Keadaan rumah Lidya begitu sepi. Kanaya ijin untuk pergi menemui Mami Cindy, William dan Fadil berangkat ke kantor, sedangkan Devin masih sibuk memata-matai Reni. Santi lalu masuk ke dalam kamar Lidya. Lidya begitu terkejut melihat pembantunya masuk dengan tatapan yang tak biasa.


"Ada apa tiba-tiba kamu masuk ke dalam kamarku?" kata Lidya. Namun Santi yang masuk ke dalam kamar tersebut hanya tersenyum sinis dan berjalan semakin mendekat ke arahnya.


"Inilah saatnya Lidya."


"Apa maksudmu Anti?"


"Tidak usah banyak bicara." kata Santi sambil mendekat pada Lidya kemudian membiusnya.


***


Kanaya bergegas keluar dari kamar Lidya sambil membawa sebuah foto kemudian menghampiri Devin dan William yang sedang duduk di sofa.


"Itu Bi Anti, Bi Anti sewaktu masih muda."


"Tidak.. Tidak."


"Kenapa Kanaya?"


"Masa muda Bi Anti sangat mirip dengan Mama."


"Mama? Siapa itu Mama Kanaya? Orang tuamu?" tanya William.


"Entahlah Willi, sejak kecil aku diasuh oleh seorang wanita yang kupanggil dengan sebutan Mama, dan dia begitu mirip dengan Bi Anti sewaktu masih muda."


"Kanaya, sepertinya aku mulai tahu benang merah dari semua masalah ini." kata William.


"Devin, bukankah Casandra itu diculik seorang tuna wisma saat kalian ada di taman?"


"Ya, benar."


"Dan bukankah Bi Anti juga dulu adalah seorang tuna wisma?"


"Benar Willi, lalu apa hubungannya?" kata Devin dengan sedikit kesal.


"Kanaya coba kau ingat ada berapa orang yang membawamu ketika kau berpisah dengan keluargamu."


"Entahlah Willi, saat itu aku masih begitu kecil."


"Coba ingat-ingat Kanaya, usia anak empat tahun masih bisa merekam memorinya dengan jelas. Ayo coba ingat kembali masa-masa itu." kata William.


"Sepertinya memang dua orang, saat Mama menggendongku, dia sedikit bertengkar dengan seseorang, namun saat aku dan Mama naik ke sebuah mobil, seseorang yang bersama Mama tertinggal di taman. Dia tidak ikut naik ke dalam mobil karena sudah tertangkap beberapa orang yang kemungkinan adalah satpol PP. Lalu sepanjang perjalanan Mama menangis karena terpisah dengan wanita tersebut."


"Jadi kemungkinan wanita yang yang tertinggal itu adalah Bi Anti." kata Devin.


"Dia pasti mendekati Mama agar Mama tidak bisa menemukan Casandra.

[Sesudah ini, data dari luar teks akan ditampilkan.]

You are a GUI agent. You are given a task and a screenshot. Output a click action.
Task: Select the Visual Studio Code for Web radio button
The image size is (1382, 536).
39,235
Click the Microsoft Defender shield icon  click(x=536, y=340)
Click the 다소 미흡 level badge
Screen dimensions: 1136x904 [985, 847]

Karena jika Mama berhasil menemukan Casandra, kemungkinan dia dan kakak perempuannya akan ditangkap." kata William.


"Lalu jika hanya itu motifnya, kenapa Bi Anti sampai harus menyekap Mami?" kata Devin.


"Kita harus mencari tahu jawabannya Devin." jawab William.

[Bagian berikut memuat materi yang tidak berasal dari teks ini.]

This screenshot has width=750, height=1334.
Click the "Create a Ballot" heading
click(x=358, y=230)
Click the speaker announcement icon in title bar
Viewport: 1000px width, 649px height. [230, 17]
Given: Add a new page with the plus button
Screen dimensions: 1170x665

Tiba-tiba sebuah suara mobil berhenti di depan rumah. "Papa." kata William dan Devin bersamaan. Beberapa saat kemudian, tampak Fadil masuk ke dalam rumah dengan begitu tergesa-gesa.


"Mama... Mama dalam bahaya." kata Fadil.


"Pa, duduklah tanangkan diri Papa. Lalu ceritakan apa yang telah terjadi, bukankah tadi Papa bilang pada Willi jika kepala Papa sakit dan ingin pulang ke rumah."

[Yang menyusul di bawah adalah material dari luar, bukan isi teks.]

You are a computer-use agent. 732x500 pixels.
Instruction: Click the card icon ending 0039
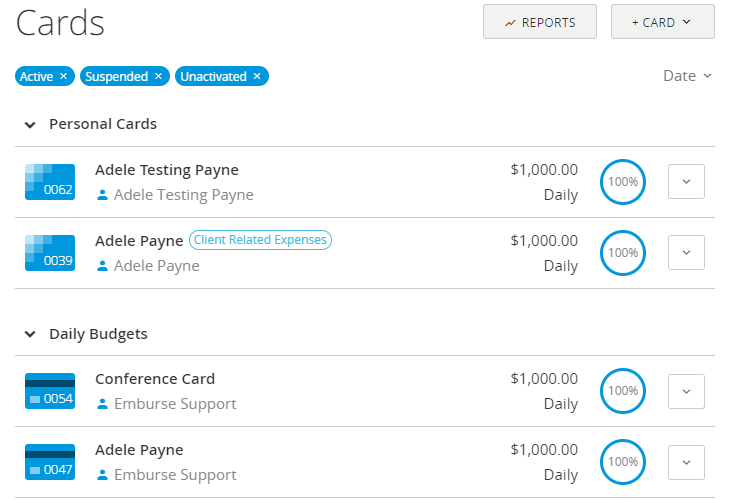(x=50, y=253)
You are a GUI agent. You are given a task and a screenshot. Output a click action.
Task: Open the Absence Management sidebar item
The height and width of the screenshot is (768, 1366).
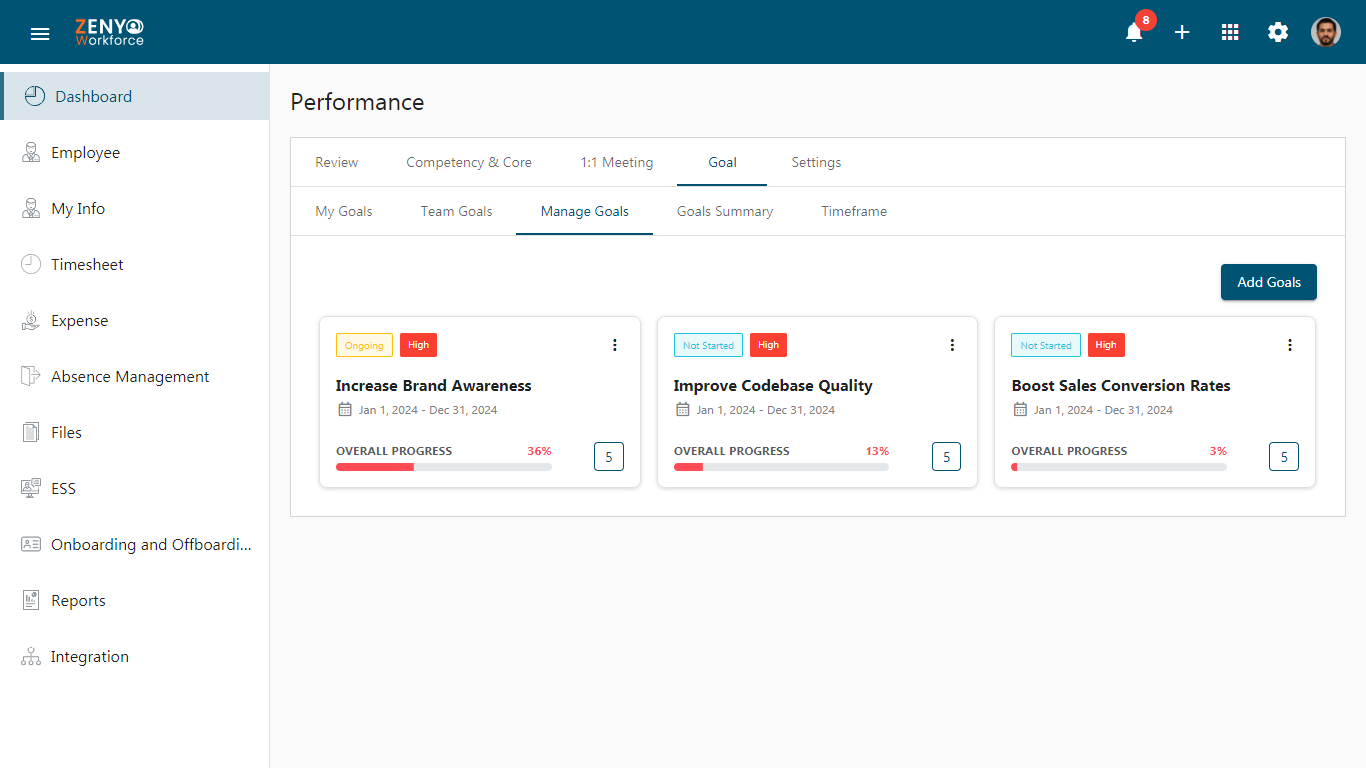click(130, 377)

"Maaf Willi, Papa sudah berbohong." kata Fadil diikuti nafas yang begitu tersengal-senggal.


"Maksud Papa?"


"Begini, beberapa hari yang lalu, Papa menemukan sebuah obat di dapur yang tidak sengaja dijatuhkan oleh Bi Anti. Papa lalu membawa obat itu ke laboratorium untuk mengeceknya, dan tadi siang Papa ke laboratorium untuk mengambil hasil dari obat tersebut, dan obat tersebut ternyata adalah obat pelemah jantung. Papa begitu panik, apalagi saat itu Mama sedang di rumah sendirian. Papa lalu bergegas pulang ke rumah, namun ternyata semua sudah terlambat. Mama sudah tidak ada di rumah sedangkan Pak Seno juga telah diberi obat bius sehingga tidak dapat mencegah Bi Anti yang membawa pergi Mama." kata Fadil dengan raut wajah yang begitu sedih.


"Lalu seharian ini Papa kemana? Kenapa ponsel Papa juga tidak aktif?"


"Papa mencari Mama Willi, saat Papa pulang ke rumah ini, Papa mendengar jika pintu belakang baru saja tertutup lalu Papa mengejar Bi Anti, si*lnya Papa kehilangan jejak. Lalu Papa juga berusaha mencari Mama dengan menggunakan mobil, tapi sudah seharian papa mencari, Mama juga tak kunjung papa temukan."


"Si*l kita telah benar-benar kehilangan jejak." kata Devin sambil memukulkan tangannya ke atas meja.


"Masih ada satu cara untuk menemukan mereka." kata Kanaya yang membuat Fadil, Devin, dan William menatapnya.